At Midnight Mass we heard the song of the angels praising God and announcing peace. Above the sky heaven’s glory had come down to the darkness of earth’s night. In the heavenly light of the angelic hosts the shepherds were told of a sign lying in a manger, and they went to see the baby and with Mary and Joseph they worshipped him.
Sometimes the heavens come down and cast their light upon us. And sometimes the heavens stay where they are, and without an angelic voice we are to find the right way forward. Today we have the second group of visitors to Bethlehem, the magi Matthew tells of in his Gospel.
They come to Christ without the light of a heavenly revelation but by their own careful observation of times and seasons. When they come to Jerusalem, the custodian of the ancient revelation, the chief priests and scribes confirm what they have already begun to understand, that the Messiah is to be born in Bethlehem. But the stewards of divine mysteries do not accompany the wise men on their way: they are sent on their way to unwittingly spy out the territory of the new King so that Herod can destroy him.

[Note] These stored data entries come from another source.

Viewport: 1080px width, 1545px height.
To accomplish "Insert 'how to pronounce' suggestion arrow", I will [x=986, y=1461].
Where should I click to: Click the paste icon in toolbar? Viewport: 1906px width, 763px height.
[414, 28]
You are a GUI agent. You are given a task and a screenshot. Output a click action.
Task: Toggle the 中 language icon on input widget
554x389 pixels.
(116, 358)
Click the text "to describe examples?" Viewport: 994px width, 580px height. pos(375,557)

And when they go forward they see the star once more, and are filled with joy. Everyone who persists in the search for truth knows something of that joy, but the joy of these men leads them to see the child, and find that after all it is God who has seen them and known them, and has called them to be his. And opening their treasures they get to the heart of who Jesus is, pointing to his definitive triumph over sin through his priestly suffering
This journey of the wise men is important for us who proclaim Christ in a world which is not longer motivated by Christian revelation. This is partly because the feast of the Epiphany is a celebration of the universality of the people of God, renewed in Christ. Traditionally the wise men were shown as being different racial types representing the three branches of humanity descended from Noah’s sons – all are called to belong to the Church. Devotion to the magi has been said to originate from the so called ‘dark ages’ to show the inclusion of the Germanic tribes in the Church, each representing a different people, such as we see on the walls of san Apollinare Nuovo in Ravenna, built by King Theodoric. All are called to come to Christ. But there is another universality the magi show us.

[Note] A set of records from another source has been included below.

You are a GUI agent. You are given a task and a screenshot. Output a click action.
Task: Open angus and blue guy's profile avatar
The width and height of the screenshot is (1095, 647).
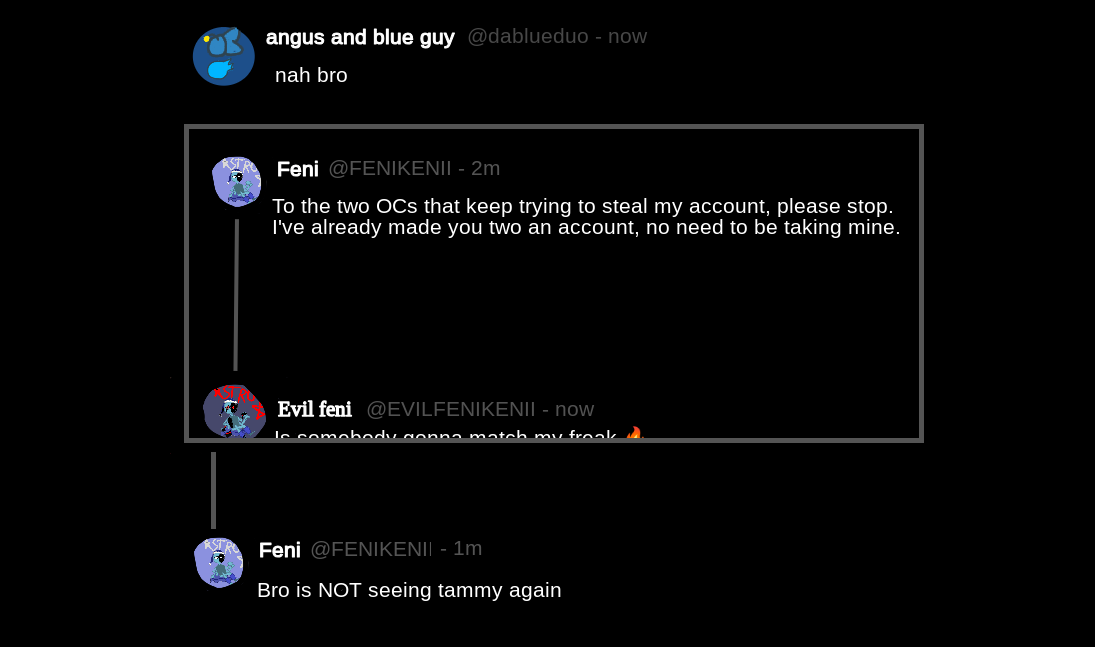[x=223, y=57]
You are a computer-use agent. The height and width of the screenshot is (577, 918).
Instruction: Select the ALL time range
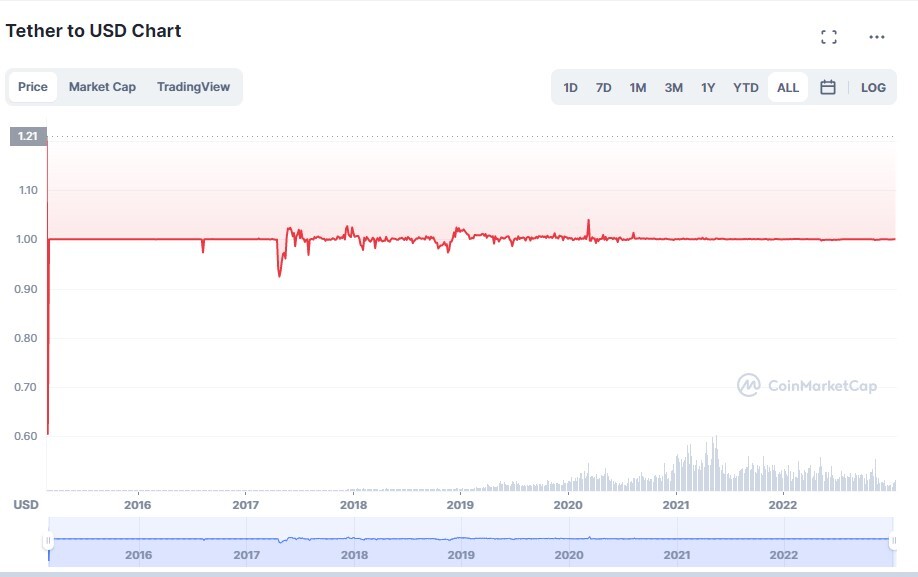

It is more than where they come from or who they represent that makes the magi so important for us. They show us that it is not just those who are the unworthy recipients of divine revelation who are called, but those who by the light of reason have not lost the divine image imprinted in creation. It is not just those who have some sort of experience of faith, those who have a natural interest in religion, an affinity with prayer and worship who are called to worship Jesus. He is Lord also of those who have no religious roots, those who in our secular culture search for what is true and good and beautiful.

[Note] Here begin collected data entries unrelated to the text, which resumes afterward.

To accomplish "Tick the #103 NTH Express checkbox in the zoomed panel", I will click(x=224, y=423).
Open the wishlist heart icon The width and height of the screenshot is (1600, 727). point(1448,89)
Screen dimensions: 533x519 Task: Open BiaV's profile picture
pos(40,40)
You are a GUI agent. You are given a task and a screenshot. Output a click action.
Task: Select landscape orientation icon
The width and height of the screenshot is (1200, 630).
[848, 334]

Christ is available to all. Whether we are waiting for him, or have not yet responded to the call, he has come for all. Whether our journey to him is a response to heavenly light given through baptism and confirmation and sustained in the Eucharist, or it is the result of looking honestly at our world and refusing to flinch from the deeper questions: he calls all to make their way to him with great joy.
What can we learn from this journey of the magi if we are to encourage others to make their way to Jesus and find in him their true goal? First to encourage every truthful enquiry, every search for purpose and meaning. There may not always be a star to lead to the manger, but everything true is an echo of the Word through whom all things were made. Secondly, not to misuse the scriptures as Herod did for his own ends, but to present the truth of the Gospel faithfully in its entirety, even when it costs us greatly. The revelation we have received is not in our possession – we are its stewards and like John the Baptist have to point to the fulfilment of God’s promises, not to ourselves. And thirdly as the gifts the wise men offer point so powerfully to who Christ is, so we must be ready for those who come to Christ to pass beyond our experience of him, and to get to the heart of his mystery while we are still floundering. That of course is the usual experience of every priest and teacher of the faith!
Let us pray for our world on this blessed Feast that men and women may be led to the beauty of the Son of God, and that together all may become his disciples.